From: Julian Reschke <julian.reschke@gmx.de>
Date: Thu, 29 Apr 2010 15:23:57 +0200
Message-ID: <4BD9886D.7000005@gmx.de>
To: Jonas Sicking <jonas@sicking.cc>
CC: Adam Barth <w3c@adambarth.com>, HTML WG <public-html@w3.org>, Larry Masinter <LMM@acm.org>, "public-iri@w3.org" <public-iri@w3.org>
(re-ccing IRI mailing list; I think for the time being we really need to 
include both mailing lists)

On 28.04.2010 19:31, Jonas Sicking wrote:
> On Wed, Apr 28, 2010 at 8:54 AM, Julian Reschke<julian.reschke@gmx.de>  wrote:
>>> In the case you mention, my recollection is that 3 out of 4 browsers
>>> agree that you should lowercase the scheme.  Based on that evidence,
>>> I'd probably recommend that the wayward browser also lowercase the
>>> scheme.  However, I've haven't looked into these issues in enough
>>> detail to know if there are other considerations that might cause us
>>> to prefer that browsers not lowercase the scheme.
>>
>> As far as I understand, HTML5 used to require that no normalization takes
>> place (essentially, it was requiring to slice the ... web address ... into
>> components, and to return them unmodified). I'm not convinced that there's
>> any code out there relying on this...
>
> For what it's worth, whenever we end up defining this, I'm much more
> interested to see tests in relation to what the various browsers with
> substantial usage base do, than what the HTML5 spec said at some point
> in time.

Yes; thus thanks to Adam for starting work on this.

> IIRC Ian has acknowledged that the behavior that was defined by the
> HTML5 spec needed significant work and advised that it was possibly
> better to start from scratch than to base work on the HTML5 spec.

Indeed. On the other hand, what got us to where we are (with a new IRI 
WG) was the claim that significant changes are needed because lots of 
error handling was required to be "compatible with the web".

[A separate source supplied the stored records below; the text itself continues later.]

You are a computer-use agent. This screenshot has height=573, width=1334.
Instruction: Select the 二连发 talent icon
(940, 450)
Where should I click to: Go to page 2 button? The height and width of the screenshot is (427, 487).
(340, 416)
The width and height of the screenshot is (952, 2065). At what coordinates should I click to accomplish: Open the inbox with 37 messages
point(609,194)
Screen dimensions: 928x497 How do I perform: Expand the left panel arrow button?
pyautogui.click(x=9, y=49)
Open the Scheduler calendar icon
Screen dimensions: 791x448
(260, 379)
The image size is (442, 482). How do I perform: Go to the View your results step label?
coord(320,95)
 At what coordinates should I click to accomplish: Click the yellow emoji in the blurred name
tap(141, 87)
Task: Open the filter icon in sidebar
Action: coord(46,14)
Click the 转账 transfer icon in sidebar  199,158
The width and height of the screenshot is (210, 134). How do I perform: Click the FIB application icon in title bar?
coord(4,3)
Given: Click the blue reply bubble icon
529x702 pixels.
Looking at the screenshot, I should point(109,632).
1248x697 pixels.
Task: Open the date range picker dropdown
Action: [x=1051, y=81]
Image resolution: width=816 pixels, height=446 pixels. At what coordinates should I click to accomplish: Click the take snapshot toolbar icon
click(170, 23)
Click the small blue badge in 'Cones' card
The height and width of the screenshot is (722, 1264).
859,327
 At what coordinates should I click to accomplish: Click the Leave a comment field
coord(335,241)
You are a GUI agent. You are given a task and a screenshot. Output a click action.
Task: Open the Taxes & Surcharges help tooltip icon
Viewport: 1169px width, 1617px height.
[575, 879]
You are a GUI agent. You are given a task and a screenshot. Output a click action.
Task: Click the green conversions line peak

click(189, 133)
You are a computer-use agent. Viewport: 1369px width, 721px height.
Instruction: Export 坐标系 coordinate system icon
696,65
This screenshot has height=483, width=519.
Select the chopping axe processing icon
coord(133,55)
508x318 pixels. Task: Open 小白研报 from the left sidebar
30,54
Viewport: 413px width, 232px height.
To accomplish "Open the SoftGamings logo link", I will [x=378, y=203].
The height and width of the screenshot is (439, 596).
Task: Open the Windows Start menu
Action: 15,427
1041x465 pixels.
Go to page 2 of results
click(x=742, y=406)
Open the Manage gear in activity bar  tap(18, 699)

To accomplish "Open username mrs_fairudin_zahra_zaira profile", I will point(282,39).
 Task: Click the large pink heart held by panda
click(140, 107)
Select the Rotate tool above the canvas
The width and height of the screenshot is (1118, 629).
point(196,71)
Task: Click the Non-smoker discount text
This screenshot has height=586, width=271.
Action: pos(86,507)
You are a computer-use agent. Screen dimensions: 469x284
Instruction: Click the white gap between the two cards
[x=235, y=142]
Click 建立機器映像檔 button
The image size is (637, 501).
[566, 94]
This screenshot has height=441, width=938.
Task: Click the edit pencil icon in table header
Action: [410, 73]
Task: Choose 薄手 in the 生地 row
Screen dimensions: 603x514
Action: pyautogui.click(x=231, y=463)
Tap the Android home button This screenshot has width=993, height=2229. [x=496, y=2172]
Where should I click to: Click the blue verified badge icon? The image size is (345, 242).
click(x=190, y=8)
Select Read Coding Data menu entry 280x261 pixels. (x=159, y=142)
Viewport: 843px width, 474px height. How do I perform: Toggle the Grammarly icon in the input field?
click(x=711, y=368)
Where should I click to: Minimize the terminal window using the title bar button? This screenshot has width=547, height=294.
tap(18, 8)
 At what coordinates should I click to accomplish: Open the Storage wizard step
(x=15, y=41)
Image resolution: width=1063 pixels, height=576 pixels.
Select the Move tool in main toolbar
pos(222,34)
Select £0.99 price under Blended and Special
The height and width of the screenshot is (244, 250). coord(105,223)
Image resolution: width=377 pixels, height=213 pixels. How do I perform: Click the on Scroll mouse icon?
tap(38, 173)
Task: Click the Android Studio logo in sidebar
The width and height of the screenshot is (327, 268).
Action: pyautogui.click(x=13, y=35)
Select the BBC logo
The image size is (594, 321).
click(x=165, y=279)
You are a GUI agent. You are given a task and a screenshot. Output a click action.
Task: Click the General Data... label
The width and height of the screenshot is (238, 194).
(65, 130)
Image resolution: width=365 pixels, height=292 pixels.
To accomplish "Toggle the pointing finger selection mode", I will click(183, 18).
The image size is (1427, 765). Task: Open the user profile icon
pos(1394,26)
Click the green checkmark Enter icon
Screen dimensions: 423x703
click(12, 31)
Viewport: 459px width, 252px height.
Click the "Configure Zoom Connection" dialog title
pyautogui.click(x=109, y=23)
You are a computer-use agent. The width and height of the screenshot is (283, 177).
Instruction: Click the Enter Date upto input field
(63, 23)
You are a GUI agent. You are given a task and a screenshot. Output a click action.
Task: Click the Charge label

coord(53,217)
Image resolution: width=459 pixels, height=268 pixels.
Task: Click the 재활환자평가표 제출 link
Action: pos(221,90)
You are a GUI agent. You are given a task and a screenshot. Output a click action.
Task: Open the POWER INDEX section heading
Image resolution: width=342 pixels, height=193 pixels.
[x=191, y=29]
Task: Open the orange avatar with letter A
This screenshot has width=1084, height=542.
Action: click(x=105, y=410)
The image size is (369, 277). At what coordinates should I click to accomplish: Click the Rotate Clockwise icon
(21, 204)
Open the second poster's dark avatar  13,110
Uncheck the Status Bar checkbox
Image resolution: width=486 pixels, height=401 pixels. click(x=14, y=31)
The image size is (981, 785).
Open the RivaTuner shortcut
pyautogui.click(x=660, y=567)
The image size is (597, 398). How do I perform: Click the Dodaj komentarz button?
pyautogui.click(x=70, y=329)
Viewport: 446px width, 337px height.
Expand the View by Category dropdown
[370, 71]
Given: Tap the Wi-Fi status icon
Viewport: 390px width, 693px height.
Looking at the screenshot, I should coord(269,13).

For instance, we've been told that a "single %" needs to be accepted and 
preserved while parsing. I just checked with IE8; it throws on accessing 
the DOM attributes, and doesn't allow navigation to the target. Testcase:

         <a href="http://localhost:8080/%">Click me.</a>

I suspect we'll find many more cases where there isn't interop for 
broken inputs (and personally I have no problem in just stating that and 
be done with it).

One other thing we'll have to keep in mind is that UAs may handle URIs 
may not be identical that what they expose in the DOM.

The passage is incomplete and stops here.